Kitchen-diner. Image: Fifi McGee

You launched your own interior design service in Sussex in 2020. How is it different designing for clients rather than for yourself?

Such a great question. In fact, I was talking with fellow interior designers about this very topic recently! In one sense we were all baffled by how it can be harder to design our own places than a client’s home, but in terms of having the knowledge of suppliers and inspiration that’s come from our careers, it definitely makes that side of our own home projects more straight-forward. I’m adamant that it has something to do with having a ‘fresh pair of eyes’.

Homeowners can feel stuck with their interior ideas because they’re so used to their four walls and find it tricky to see past the current décor. Designers come at projects completely new to the space and can instantly see the potential in a client’s home.

My biggest tip to anyone designing their own home is to remove everything out of the room (if you can). Clear all the surfaces so you’re left with a blank canvas, then dream. Your eye won’t be distracted by the existing decor and you’ll have fresh ideas.

Has the year of lockdowns changed how you think about your home?

Without a doubt our needs for our home are way different now than pre-lockdown. It’s suddenly got so many more requirements. Our home is our office, gym, pub-restaurant!

Before lockdown our home was almost exclusively somewhere to unwind after a day at the office but now it’s our whole world and we’ve really expanded on how we use areas of the house.

Our utility area for example, became somewhere to sit and have a coffee or meditate because it looks out onto woods at the back of our house. Lockdown has definitely given us a renewed gratitude for our home. While it’s by no-means perfect, we feel so thankful to have it. The rooms are comfortable, homely and being bright and airy made it that bit easier to get through the dark days of winter.

What are you working on next?

In our current house, we’re turning our attention to the exterior next with a new driveway, flower beds and we’re restoring a 1930s wall to bring it back to its former glory. We’re also in the middle of designing a new home office to make our workspace a lot more comfortable and actually have storage for my million samples! We’re also so excited to be working on five new renovation projects over the next year, watch this space...


Images: Fifi McGee

How important is lighting in your interior design?

Lighting is so important to get right for many reasons. Firstly, lighting elevates a room design. By layering your lights, opting for more than just ceiling lights, you’re instantly giving your design more dimension at all hours of the day. For example, a dimmable wall light will bring an atmosphere during the evenings that a ceiling pendant alone can’t provide.

Also take directional or architectural ceiling lights as another example. When positioned considerately to light up open shelving, to point downwards onto a coffee table or to downlight art work, it illuminates chosen focal points in a room that otherwise would go missed, be cast in shadow or look flat. We all know that colours can change depending on the light in the room, but light also accentuates the shape of furniture, frames and vases, it illuminates textures and fabrics – so it’s a really important element of design to play with.

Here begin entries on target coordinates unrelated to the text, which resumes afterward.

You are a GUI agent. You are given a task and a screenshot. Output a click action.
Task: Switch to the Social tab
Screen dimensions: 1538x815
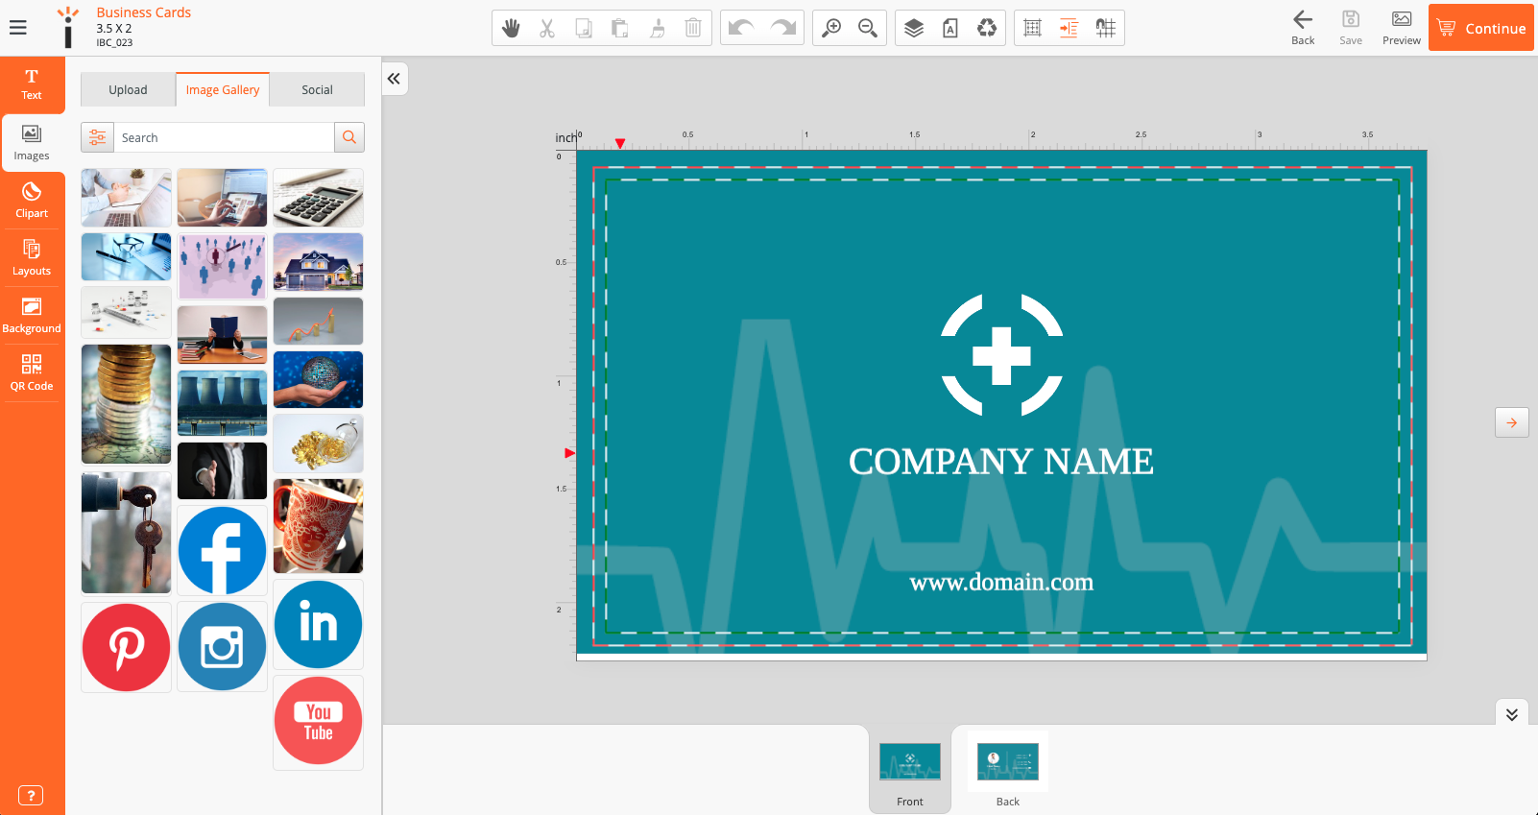pos(317,89)
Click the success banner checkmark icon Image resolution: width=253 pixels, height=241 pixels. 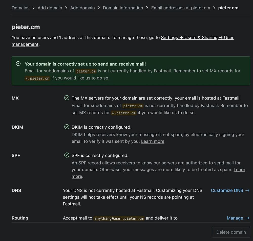tap(18, 64)
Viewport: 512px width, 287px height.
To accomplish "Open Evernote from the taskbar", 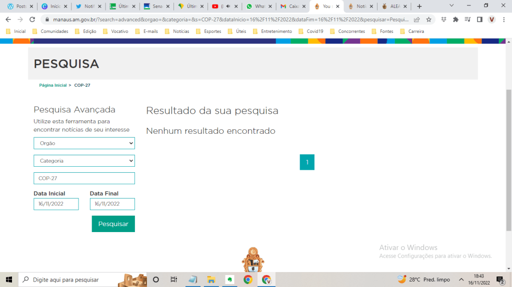I will [x=230, y=280].
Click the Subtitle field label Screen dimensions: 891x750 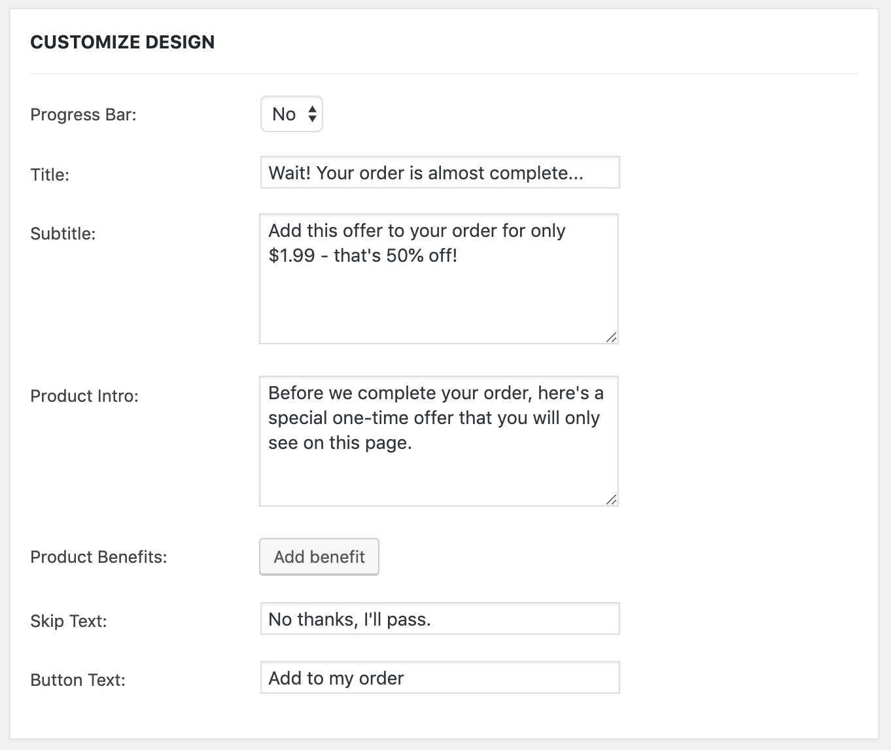point(63,233)
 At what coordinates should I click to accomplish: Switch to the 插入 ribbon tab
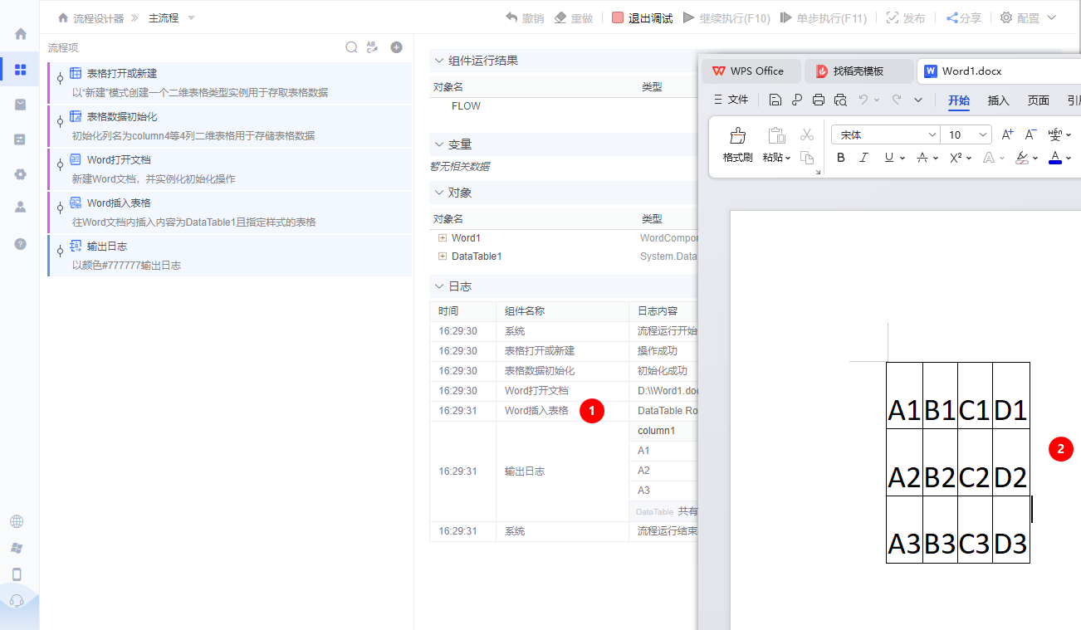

In another sense, I always think of lighting as the jewellery of the home. Table lamps, floor lamps and pendant lights bring a huge sense of personality and shape to an interior even when not in use.

Finally - do you have a favourite Pooky light?

It’s got to be the Whizzer wall lights! I’ve just bought two to be installed in our dining room and regularly recommend these to renovators. What I love about the design of the Whizzer wall light is its versatility. It suits an elegant, timeless interior style every bit as much as an industrial or transitional interior style. That means that if your taste changes over the years, your lighting will still suit. The sharp angle on the arm keeps it feeling modern against the circular detailing towards the shade. Brass is always a winner!